PROBLEM DETAILS:
Begin at the top of the records and copy each line exactly. The line containing "Click the banana" is the last one to include.

■ ■ ■ ■ ■

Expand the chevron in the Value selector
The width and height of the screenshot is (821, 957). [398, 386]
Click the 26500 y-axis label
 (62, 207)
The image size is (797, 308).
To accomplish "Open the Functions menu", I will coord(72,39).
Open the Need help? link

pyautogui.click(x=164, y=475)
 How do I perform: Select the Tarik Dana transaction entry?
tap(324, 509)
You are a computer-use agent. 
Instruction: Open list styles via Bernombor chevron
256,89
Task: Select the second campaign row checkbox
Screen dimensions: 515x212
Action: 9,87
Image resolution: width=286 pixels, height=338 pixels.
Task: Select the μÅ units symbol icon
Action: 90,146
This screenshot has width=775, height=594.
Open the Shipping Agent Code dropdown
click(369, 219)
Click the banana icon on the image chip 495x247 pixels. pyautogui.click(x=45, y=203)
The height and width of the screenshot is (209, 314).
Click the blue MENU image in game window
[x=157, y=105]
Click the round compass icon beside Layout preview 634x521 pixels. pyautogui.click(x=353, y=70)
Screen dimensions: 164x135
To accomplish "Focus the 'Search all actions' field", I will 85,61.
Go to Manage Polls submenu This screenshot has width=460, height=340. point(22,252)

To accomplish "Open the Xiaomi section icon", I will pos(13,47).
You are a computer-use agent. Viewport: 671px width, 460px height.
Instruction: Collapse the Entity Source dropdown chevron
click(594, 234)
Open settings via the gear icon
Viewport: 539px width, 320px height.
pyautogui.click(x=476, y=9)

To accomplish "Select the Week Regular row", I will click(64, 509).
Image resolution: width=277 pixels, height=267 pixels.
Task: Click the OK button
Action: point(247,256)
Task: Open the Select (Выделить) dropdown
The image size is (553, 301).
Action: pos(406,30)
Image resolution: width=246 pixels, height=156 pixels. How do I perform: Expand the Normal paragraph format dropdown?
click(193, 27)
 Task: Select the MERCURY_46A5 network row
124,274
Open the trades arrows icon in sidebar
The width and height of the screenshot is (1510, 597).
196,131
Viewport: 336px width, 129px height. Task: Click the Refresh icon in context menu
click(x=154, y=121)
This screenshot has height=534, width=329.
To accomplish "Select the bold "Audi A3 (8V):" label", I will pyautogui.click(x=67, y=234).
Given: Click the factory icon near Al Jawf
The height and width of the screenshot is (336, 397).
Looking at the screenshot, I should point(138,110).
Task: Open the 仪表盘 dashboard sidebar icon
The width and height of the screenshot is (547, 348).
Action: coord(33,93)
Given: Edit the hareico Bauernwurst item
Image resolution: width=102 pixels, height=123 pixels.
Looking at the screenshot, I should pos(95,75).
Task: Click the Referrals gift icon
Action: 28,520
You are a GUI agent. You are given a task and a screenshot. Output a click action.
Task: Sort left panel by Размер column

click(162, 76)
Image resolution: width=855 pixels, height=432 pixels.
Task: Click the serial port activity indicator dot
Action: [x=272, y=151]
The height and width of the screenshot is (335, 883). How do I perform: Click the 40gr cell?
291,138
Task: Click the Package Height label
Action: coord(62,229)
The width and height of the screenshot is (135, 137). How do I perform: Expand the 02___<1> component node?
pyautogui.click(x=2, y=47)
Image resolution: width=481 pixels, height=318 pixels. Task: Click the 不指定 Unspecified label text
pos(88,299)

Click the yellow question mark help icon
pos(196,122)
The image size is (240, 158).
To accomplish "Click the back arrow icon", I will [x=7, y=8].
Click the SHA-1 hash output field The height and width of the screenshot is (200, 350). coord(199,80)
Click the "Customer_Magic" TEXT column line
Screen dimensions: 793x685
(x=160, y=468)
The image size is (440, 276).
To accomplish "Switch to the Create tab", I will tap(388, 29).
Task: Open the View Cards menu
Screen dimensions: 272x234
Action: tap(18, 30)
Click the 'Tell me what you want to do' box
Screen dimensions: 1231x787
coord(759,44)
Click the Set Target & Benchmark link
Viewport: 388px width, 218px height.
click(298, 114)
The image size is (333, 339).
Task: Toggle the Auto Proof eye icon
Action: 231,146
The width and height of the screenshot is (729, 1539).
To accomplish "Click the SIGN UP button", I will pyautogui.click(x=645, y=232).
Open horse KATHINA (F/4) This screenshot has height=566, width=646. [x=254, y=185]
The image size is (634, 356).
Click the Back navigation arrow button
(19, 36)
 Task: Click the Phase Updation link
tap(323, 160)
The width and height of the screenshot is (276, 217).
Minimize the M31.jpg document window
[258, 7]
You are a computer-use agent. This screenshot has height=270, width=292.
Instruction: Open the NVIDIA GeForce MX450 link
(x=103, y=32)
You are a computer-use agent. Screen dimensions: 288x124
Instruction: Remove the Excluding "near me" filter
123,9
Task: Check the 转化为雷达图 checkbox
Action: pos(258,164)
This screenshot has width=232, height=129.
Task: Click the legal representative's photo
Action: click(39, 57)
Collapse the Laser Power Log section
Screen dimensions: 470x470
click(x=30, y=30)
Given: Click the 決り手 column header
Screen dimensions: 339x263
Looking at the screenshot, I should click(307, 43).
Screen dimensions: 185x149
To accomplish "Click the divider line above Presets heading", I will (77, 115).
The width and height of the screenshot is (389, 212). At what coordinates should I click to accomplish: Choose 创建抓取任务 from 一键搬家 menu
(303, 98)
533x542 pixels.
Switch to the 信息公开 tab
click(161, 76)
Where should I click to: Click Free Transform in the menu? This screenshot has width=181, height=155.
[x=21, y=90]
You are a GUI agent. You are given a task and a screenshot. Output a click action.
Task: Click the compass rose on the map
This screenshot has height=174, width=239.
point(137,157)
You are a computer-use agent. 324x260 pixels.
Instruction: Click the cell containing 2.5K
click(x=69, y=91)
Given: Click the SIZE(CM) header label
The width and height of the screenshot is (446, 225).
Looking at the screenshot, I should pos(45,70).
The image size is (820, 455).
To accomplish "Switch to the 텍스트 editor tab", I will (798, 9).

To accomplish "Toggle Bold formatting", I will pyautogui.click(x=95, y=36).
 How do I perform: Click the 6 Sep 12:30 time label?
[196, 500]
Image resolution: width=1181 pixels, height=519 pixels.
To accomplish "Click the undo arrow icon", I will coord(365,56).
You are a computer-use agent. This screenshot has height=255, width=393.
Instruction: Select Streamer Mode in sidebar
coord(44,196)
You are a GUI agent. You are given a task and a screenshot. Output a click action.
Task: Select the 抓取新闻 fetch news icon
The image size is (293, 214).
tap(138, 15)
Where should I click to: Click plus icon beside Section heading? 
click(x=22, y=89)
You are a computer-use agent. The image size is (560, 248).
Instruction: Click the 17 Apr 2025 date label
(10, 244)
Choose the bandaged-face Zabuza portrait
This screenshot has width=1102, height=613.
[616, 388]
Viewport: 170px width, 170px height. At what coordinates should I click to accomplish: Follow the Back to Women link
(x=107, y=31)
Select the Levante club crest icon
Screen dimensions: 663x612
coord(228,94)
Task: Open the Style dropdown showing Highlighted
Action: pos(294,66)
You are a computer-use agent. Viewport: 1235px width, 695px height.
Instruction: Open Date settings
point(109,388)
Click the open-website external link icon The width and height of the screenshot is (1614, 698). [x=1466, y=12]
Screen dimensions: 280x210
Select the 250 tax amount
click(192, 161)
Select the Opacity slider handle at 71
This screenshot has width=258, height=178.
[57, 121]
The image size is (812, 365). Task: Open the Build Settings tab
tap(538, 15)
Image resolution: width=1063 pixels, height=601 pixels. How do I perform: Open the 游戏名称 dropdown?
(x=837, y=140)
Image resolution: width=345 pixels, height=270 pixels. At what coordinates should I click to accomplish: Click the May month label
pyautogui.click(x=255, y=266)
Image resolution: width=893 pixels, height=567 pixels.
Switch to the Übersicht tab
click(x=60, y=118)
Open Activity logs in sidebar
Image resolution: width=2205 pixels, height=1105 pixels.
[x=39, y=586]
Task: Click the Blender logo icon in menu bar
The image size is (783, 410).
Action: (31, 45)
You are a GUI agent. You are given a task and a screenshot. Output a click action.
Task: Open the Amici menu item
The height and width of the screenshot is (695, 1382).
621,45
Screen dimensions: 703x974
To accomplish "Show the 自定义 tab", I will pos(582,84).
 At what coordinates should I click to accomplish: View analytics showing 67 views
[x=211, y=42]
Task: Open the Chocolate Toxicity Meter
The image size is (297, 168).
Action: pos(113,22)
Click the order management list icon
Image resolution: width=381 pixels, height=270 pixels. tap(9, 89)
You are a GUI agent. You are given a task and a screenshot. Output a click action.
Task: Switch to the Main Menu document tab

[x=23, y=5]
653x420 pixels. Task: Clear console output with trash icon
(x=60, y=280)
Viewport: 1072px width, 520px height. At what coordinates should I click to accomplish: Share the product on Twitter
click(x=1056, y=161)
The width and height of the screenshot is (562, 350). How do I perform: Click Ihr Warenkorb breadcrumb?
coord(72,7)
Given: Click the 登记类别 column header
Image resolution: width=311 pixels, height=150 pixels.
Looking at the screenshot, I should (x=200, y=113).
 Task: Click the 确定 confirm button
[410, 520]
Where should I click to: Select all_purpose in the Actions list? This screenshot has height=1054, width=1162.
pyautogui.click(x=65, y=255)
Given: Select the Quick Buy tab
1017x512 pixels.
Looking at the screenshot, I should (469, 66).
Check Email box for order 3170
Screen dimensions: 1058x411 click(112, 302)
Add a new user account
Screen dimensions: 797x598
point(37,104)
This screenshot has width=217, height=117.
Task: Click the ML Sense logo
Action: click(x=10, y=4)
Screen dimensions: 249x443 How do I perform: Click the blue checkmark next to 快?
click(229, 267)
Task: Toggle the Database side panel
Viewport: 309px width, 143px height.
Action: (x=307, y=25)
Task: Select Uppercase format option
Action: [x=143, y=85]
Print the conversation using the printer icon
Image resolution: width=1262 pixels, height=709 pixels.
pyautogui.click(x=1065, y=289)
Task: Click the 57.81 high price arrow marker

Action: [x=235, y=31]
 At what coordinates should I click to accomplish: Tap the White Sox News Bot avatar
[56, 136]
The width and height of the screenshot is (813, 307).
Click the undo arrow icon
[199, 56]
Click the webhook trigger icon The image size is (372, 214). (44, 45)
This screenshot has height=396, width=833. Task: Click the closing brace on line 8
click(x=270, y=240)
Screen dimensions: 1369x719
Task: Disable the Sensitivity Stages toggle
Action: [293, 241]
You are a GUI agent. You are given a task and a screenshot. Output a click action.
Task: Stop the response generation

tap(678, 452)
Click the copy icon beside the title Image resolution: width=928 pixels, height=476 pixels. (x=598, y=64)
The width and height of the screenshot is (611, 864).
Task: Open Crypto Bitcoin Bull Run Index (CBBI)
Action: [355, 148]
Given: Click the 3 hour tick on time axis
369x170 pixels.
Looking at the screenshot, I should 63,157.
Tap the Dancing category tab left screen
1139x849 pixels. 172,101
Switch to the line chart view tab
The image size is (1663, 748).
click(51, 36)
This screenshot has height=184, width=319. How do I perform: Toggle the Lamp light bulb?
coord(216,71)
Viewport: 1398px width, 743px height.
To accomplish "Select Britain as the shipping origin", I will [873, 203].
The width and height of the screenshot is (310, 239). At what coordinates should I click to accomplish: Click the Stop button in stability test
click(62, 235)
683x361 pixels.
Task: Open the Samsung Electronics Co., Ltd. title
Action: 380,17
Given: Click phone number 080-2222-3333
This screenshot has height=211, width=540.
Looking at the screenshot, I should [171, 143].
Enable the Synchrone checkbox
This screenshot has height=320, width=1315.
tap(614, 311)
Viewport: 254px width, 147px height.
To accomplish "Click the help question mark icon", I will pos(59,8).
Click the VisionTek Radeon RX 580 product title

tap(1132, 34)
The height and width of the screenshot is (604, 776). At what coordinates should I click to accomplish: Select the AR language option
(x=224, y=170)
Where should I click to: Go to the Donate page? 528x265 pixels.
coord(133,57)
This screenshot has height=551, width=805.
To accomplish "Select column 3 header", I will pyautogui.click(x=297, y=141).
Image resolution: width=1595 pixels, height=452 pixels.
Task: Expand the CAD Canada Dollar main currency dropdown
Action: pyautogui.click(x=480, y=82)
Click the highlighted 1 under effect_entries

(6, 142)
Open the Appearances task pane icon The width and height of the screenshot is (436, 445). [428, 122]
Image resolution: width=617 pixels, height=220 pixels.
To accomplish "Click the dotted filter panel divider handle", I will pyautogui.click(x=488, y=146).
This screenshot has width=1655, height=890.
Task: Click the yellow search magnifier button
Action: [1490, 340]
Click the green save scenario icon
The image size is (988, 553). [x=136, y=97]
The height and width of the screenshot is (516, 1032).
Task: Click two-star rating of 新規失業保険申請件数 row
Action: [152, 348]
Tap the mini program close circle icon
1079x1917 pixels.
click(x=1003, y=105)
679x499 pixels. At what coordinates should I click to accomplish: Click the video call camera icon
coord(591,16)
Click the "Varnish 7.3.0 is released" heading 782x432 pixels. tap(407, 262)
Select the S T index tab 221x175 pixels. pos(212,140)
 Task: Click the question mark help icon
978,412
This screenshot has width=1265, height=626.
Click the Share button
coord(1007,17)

■ ■ ■ ■ ■

TASK SOLUTION:
Expand the chevron in the Value selector
The width and height of the screenshot is (821, 957). [398, 386]
Click the 26500 y-axis label
 (62, 207)
The image size is (797, 308).
To accomplish "Open the Functions menu", I will coord(72,39).
Open the Need help? link

pyautogui.click(x=164, y=475)
 How do I perform: Select the Tarik Dana transaction entry?
tap(324, 509)
You are a computer-use agent. 
Instruction: Open list styles via Bernombor chevron
256,89
Task: Select the second campaign row checkbox
Screen dimensions: 515x212
Action: 9,87
Image resolution: width=286 pixels, height=338 pixels.
Task: Select the μÅ units symbol icon
Action: 90,146
This screenshot has width=775, height=594.
Open the Shipping Agent Code dropdown
click(369, 219)
Click the banana icon on the image chip 495x247 pixels. pyautogui.click(x=45, y=203)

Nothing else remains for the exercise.